# TASK MATERIAL:
——————
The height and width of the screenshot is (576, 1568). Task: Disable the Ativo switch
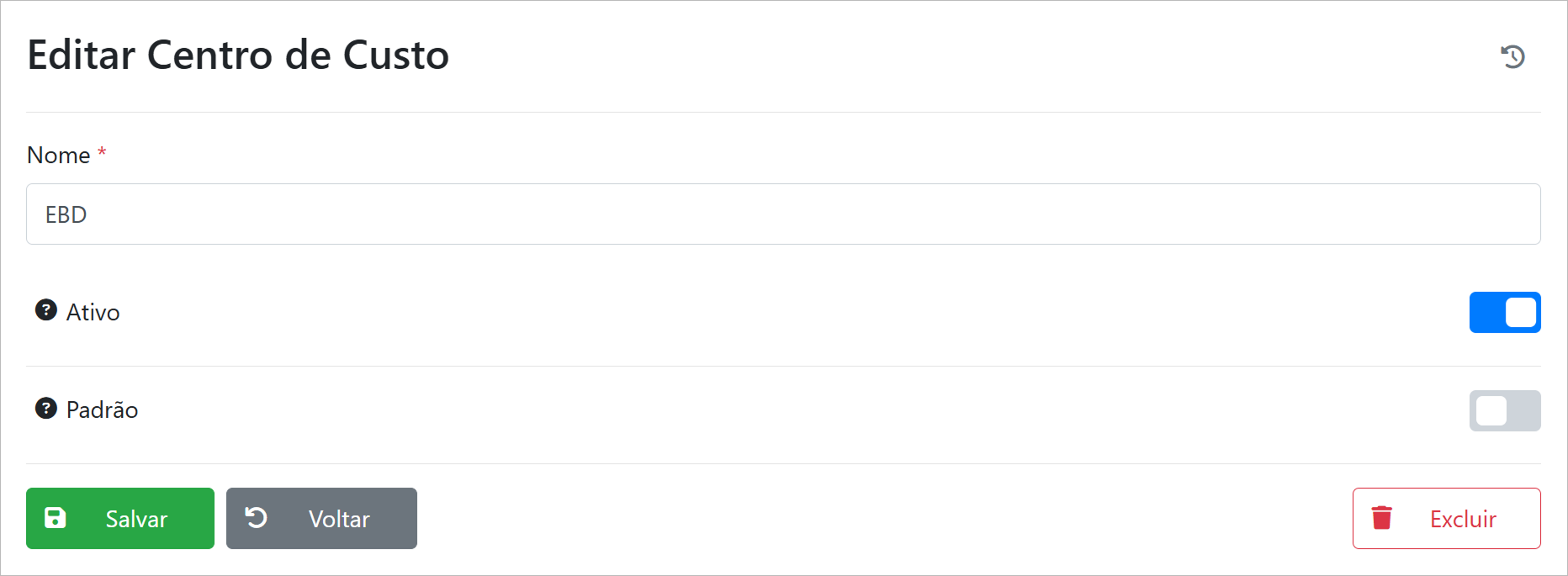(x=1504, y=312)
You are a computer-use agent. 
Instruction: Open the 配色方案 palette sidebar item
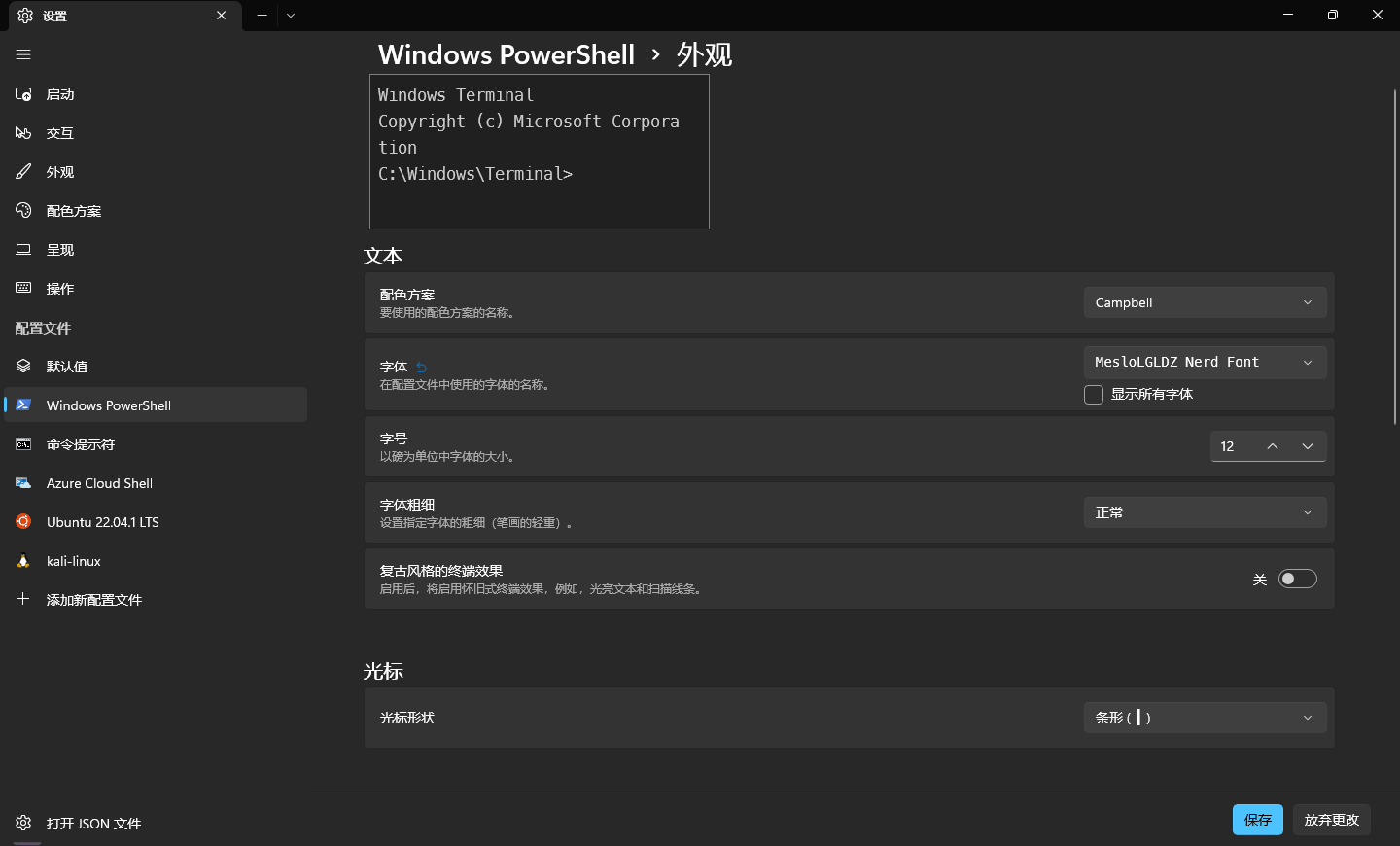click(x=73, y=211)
——————
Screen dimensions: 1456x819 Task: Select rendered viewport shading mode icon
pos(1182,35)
——————
# WHAT THE TASK ASKS:
Give the listing from the line with "The height and" up to and including the line with "click(x=73, y=211)" as a numbered list, skipping blank lines. Leave the pictures out of the answer.

# ANSWER TO THIS EXERCISE:
1. The height and width of the screenshot is (576, 1568). Task: Disable the Ativo switch
2. (x=1504, y=312)
3. You are a computer-use agent. 
4. Instruction: Open the 配色方案 palette sidebar item
5. click(x=73, y=211)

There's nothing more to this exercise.